(Dataset entries)
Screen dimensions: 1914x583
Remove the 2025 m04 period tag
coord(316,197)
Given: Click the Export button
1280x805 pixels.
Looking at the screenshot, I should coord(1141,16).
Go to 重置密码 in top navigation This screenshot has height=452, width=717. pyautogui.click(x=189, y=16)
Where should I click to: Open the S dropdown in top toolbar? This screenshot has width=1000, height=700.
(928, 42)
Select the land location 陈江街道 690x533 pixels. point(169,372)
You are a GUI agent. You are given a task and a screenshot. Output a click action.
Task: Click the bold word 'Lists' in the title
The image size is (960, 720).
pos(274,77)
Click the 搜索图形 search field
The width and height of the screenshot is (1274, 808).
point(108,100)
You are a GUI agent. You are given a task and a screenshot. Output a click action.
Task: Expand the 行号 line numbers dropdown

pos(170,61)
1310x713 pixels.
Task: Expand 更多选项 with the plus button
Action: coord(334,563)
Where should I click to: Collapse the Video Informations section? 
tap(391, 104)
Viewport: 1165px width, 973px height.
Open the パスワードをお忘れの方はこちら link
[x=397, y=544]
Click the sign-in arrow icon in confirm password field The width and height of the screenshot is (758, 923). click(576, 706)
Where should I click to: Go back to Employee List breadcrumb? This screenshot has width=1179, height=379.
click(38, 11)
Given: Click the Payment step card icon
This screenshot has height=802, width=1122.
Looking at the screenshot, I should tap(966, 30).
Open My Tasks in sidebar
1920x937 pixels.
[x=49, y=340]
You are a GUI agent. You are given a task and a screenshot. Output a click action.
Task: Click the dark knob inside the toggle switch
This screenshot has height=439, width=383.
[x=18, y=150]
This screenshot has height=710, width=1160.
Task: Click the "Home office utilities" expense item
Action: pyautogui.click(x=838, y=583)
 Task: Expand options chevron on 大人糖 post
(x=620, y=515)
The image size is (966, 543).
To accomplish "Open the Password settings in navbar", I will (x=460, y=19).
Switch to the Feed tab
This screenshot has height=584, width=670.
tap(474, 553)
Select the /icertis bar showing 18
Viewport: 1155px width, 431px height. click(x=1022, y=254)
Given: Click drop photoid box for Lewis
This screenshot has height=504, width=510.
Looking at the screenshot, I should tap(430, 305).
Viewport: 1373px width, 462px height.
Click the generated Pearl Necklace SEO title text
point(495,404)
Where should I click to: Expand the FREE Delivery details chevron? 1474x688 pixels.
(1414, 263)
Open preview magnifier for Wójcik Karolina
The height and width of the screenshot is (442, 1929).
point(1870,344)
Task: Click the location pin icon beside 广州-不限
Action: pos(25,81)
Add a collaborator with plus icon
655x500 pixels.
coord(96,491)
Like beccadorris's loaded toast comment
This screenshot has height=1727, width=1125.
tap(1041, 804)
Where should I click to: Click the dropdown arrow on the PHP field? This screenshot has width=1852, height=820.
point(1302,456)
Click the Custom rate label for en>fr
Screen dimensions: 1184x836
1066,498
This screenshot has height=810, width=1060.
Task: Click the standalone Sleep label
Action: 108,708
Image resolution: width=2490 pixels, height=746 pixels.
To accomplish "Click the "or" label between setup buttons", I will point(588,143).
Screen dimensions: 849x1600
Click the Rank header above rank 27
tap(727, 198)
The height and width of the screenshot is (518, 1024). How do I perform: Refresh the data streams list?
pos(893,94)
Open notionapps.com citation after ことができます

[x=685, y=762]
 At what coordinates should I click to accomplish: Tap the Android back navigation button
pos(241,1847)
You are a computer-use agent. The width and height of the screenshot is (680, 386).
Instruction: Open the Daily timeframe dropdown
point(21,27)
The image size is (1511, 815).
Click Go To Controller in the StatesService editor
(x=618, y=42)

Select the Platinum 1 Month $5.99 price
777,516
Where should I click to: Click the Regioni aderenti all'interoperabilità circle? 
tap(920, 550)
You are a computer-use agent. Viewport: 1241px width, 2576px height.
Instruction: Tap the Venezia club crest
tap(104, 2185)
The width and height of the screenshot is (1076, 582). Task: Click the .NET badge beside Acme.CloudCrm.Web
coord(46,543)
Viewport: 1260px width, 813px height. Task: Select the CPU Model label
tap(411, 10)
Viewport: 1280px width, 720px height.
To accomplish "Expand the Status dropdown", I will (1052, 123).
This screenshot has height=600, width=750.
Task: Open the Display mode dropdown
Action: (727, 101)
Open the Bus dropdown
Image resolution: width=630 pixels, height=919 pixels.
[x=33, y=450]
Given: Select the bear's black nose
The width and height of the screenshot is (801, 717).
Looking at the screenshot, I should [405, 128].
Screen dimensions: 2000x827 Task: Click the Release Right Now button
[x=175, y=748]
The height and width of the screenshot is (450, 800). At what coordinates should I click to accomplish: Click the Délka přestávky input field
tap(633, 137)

Assigned task
Find every line of the data that includes the string "computer". Copy each of those lines.

Answer below
You are a computer-use agent. The width and height of the screenshot is (680, 386).
You are a computer-use agent. Viewport: 1241px width, 2576px height.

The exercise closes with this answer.